In Greek, the word “heresy” has several meanings and interpretations depending on its etymology. One of them is: a set of ideas or opinions that deviate from those that are considered right or established in one field. With this reasoning, there is a philosophical heresy, an ideological heresy, a political heresy, a religious heresy, and an artistic heresy. I think Woody Allen, with all that he has achieved so far, is a big “heretic” of cinema, since whatever he has “borrowed” from cinema he has managed to transform it into something entirely new by preserving the existing external forms while still having decidedly given a unique satire complexion. Yes, Woody Allen's satire deviates from all the other established ones and so it is subversive. And not only that but his subversive style, in general, is what really defines everything he comes up with. Some say he repeats himself because you often distinct in his works, both in him and in other actors who embody their roles, something neurotic, insecure, and phobic. But personally I think this is a personal choice of what he wants to get out there and how he wants to get it out. That's all. And I think he does it perfectly and better than anyone else who deals with the very difficult subject of comedy.
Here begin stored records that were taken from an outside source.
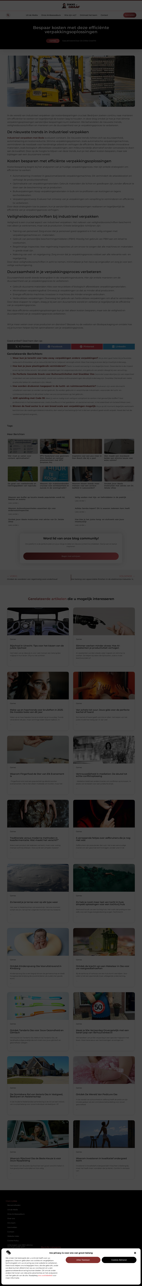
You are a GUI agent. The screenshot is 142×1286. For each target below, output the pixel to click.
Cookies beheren (119, 1260)
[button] (135, 1253)
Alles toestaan (83, 1260)
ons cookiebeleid (45, 1275)
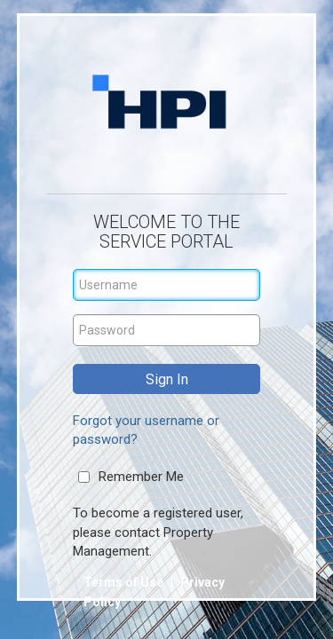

Others still argue that Woody Allen is not a good actor. To be honest I myself could not imagine him performing Richard III but on the other hand, I am not sure if the actor who could interpret Richard III could interpret so well this character that Woody Allen portrays in most of his works. Pay attention. Woody Allen has remained for decades now the one and only because he is who he is. And though he got ideas from other comedians, he never imitated other comedians (the opposite seems to have happened) and he was, from the beginning, and speaking for the kind of comedy he represents, the “Columbus” of the philosophical and high intelligence satire, at least in the way he decided to do it.